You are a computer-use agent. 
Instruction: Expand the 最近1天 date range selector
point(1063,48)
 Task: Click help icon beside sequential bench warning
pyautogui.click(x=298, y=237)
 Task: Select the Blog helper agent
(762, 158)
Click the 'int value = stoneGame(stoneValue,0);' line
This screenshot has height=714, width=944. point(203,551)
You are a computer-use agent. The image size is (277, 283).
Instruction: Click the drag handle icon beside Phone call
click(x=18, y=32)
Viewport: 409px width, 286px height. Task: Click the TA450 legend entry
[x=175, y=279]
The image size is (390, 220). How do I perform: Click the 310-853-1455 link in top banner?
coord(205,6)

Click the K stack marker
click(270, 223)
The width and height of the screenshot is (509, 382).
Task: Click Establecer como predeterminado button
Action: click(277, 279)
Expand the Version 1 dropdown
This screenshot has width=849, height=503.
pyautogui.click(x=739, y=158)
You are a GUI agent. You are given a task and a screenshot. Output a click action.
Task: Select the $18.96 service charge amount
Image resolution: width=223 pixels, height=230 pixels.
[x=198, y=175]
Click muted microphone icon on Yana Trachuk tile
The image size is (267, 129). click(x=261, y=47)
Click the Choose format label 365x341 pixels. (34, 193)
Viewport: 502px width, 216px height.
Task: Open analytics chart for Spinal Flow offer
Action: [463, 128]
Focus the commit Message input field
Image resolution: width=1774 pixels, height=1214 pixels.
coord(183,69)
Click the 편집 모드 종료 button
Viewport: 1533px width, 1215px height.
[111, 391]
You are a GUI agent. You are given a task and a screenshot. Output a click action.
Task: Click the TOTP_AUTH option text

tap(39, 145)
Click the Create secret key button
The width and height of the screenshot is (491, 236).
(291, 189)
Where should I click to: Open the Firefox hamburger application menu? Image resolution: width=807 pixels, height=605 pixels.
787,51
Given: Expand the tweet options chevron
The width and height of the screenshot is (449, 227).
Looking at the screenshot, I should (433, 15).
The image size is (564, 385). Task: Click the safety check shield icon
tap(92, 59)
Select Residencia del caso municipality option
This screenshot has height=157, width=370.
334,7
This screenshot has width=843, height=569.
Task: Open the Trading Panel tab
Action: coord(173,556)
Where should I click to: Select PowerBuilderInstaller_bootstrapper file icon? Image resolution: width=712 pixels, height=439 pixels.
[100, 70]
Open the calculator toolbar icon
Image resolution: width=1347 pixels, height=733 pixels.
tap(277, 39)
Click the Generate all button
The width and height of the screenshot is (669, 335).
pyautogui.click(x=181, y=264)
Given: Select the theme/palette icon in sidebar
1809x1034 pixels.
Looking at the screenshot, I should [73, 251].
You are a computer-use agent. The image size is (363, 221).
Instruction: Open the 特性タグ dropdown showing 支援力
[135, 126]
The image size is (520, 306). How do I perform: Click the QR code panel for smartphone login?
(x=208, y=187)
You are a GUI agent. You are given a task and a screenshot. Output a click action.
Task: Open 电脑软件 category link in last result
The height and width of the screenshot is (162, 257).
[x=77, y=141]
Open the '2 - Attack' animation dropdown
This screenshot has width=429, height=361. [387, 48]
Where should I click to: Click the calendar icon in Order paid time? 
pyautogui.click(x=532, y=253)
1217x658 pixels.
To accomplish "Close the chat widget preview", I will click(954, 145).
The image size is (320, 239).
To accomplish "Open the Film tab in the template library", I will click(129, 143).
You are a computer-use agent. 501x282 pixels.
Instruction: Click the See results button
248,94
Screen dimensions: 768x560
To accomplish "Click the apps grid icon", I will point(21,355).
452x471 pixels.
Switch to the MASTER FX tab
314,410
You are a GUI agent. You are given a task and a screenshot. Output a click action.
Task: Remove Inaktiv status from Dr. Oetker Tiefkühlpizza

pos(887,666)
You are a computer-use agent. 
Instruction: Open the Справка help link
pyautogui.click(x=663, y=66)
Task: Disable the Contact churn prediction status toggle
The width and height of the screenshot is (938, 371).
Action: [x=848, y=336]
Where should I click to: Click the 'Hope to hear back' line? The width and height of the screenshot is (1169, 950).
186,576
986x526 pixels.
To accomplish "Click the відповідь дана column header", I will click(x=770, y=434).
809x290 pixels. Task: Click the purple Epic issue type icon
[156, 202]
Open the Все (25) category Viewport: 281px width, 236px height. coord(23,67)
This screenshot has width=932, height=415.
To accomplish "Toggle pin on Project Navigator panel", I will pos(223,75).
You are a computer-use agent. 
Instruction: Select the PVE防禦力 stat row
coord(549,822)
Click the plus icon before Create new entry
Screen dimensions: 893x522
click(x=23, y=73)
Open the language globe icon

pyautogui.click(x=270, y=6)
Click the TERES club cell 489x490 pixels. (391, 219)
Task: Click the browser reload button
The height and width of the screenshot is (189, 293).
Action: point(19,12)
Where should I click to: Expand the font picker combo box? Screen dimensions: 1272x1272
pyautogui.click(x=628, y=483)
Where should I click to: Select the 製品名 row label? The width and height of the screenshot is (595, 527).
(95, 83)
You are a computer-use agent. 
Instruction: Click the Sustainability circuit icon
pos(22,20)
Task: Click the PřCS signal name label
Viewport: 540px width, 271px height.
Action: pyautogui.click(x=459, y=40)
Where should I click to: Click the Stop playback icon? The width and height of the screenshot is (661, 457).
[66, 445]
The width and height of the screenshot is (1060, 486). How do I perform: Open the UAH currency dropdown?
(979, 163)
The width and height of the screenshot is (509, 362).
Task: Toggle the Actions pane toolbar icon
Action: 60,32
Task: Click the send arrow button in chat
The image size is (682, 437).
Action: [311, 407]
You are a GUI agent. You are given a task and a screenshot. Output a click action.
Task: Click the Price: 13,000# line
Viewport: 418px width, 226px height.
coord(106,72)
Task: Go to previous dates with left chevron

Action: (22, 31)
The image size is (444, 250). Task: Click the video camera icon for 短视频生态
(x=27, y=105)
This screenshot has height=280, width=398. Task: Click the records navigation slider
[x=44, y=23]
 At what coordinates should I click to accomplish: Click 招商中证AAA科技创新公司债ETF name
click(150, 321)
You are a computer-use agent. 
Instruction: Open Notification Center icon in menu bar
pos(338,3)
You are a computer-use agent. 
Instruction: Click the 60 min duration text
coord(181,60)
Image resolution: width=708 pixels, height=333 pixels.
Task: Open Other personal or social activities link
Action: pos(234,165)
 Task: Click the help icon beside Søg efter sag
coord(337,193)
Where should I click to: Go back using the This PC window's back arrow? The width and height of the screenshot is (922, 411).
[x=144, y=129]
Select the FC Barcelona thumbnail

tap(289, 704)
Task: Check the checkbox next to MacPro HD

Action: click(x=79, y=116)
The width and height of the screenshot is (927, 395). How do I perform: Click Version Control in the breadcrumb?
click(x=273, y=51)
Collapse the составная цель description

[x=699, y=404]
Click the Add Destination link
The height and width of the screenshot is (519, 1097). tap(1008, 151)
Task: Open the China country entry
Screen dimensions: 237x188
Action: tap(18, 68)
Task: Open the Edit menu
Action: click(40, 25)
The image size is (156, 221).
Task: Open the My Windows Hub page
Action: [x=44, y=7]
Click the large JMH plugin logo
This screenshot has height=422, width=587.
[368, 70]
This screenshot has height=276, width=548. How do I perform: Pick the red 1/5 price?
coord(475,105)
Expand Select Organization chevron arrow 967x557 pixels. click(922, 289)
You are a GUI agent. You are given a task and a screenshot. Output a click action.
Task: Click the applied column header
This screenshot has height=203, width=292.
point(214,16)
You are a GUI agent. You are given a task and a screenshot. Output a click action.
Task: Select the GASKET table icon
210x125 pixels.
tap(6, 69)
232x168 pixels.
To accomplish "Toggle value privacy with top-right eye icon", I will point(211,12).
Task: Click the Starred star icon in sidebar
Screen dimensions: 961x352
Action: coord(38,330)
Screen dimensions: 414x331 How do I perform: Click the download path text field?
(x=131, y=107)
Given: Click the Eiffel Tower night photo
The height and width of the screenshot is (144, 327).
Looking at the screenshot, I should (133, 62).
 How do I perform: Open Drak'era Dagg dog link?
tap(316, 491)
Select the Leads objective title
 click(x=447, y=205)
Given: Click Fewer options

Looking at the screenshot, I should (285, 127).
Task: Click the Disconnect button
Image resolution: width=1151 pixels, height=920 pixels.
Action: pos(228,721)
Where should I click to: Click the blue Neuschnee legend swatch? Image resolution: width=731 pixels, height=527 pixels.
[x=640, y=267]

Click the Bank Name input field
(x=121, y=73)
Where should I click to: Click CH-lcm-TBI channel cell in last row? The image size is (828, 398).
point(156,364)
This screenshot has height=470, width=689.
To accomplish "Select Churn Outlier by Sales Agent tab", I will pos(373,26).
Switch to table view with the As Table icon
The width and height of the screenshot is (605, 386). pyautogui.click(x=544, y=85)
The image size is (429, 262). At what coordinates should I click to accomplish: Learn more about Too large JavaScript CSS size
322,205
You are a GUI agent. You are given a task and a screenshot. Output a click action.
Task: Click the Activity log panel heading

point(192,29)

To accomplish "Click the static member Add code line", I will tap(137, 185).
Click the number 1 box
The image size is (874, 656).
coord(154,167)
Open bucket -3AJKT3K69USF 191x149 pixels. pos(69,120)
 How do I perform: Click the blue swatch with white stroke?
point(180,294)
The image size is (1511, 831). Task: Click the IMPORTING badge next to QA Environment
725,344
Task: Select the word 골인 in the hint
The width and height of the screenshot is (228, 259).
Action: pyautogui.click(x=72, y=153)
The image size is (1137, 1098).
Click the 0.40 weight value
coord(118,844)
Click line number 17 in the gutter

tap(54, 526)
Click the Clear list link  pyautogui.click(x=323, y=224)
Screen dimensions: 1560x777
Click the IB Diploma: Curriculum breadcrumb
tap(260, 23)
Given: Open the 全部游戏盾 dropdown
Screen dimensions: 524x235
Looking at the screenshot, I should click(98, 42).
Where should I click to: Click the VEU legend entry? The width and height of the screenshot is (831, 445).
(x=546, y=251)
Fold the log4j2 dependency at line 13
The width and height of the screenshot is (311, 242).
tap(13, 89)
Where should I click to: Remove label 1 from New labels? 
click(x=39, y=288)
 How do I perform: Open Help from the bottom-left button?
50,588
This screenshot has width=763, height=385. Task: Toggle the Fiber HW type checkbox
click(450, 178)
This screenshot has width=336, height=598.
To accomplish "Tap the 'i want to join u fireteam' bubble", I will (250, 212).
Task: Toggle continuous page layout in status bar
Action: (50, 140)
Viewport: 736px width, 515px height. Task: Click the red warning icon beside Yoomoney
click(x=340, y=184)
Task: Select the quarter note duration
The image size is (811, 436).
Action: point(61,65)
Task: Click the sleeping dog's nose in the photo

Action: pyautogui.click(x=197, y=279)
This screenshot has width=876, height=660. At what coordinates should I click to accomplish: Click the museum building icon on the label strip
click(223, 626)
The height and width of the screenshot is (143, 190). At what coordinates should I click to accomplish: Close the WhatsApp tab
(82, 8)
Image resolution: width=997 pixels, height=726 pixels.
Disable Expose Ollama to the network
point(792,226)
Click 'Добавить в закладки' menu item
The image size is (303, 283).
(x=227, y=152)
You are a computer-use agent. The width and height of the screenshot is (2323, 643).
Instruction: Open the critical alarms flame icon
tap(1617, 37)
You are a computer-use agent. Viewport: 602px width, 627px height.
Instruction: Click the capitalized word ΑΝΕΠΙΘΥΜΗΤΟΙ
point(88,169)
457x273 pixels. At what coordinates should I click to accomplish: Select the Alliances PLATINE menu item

* INSTRUCTIONS FOR THE TASK
From the listing, copy each line containing the word "category".

* ANSWER AREA
Task: Open 电脑软件 category link in last result
Open the Все (25) category Viewport: 281px width, 236px height. coord(23,67)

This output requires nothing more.